> **INPUT MATERIAL**:
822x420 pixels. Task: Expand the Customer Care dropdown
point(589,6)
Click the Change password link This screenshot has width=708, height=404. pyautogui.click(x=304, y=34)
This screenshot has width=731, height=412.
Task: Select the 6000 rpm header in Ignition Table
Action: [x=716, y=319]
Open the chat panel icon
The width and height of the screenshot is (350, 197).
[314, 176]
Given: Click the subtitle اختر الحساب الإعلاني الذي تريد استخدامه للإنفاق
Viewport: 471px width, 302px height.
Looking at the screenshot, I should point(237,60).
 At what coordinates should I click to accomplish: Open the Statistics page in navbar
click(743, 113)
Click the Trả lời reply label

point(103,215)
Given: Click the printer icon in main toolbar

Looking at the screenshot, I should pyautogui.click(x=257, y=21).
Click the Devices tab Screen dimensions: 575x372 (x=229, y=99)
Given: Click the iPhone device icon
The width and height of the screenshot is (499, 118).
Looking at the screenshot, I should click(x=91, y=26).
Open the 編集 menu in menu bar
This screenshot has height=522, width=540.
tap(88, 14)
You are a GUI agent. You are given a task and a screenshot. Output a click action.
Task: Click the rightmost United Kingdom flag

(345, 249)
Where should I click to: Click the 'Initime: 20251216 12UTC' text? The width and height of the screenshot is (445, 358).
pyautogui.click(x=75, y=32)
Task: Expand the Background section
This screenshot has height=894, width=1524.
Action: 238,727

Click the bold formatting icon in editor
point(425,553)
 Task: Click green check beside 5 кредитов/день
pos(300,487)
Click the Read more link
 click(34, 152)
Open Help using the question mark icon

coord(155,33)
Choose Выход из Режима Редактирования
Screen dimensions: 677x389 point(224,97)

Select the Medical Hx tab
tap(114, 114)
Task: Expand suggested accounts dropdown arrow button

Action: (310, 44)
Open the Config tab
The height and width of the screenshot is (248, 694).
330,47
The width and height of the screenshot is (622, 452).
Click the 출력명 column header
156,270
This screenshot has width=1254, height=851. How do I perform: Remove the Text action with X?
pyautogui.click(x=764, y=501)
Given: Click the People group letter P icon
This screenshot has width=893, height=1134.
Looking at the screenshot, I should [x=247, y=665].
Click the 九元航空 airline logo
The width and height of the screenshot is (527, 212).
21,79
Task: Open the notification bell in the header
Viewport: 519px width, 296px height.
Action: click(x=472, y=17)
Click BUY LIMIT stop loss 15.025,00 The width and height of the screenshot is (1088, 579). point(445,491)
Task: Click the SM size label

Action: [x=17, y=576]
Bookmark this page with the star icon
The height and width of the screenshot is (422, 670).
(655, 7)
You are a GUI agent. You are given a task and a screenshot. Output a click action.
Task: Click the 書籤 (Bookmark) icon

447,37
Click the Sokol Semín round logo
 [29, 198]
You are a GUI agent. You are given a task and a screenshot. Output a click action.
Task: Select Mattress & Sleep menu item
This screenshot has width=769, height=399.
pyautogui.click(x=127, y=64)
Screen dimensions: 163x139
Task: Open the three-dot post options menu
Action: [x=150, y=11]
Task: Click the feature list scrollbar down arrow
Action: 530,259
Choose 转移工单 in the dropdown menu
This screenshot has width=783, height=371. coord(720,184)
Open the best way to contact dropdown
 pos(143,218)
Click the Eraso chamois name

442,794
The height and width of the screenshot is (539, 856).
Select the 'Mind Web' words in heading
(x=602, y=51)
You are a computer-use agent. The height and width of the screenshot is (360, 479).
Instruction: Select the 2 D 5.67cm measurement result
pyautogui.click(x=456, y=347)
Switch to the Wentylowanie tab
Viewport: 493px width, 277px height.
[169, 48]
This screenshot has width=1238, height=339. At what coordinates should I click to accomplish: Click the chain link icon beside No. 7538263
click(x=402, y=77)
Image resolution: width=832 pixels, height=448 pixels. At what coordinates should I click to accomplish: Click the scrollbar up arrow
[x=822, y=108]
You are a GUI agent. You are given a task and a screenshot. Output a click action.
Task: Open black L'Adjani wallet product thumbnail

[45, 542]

> **GOAL OF THE EXERCISE**:
When you reach the line with "This screenshot has height=522, width=540." in the records above, start writing out lines exactly, and stop once the line with "Task: Expand the Background section" has been written; include nothing else.

> **TASK SOLUTION**:
This screenshot has height=522, width=540.
tap(88, 14)
You are a GUI agent. You are given a task and a screenshot. Output a click action.
Task: Click the rightmost United Kingdom flag

(345, 249)
Where should I click to: Click the 'Initime: 20251216 12UTC' text? The width and height of the screenshot is (445, 358).
pyautogui.click(x=75, y=32)
Task: Expand the Background section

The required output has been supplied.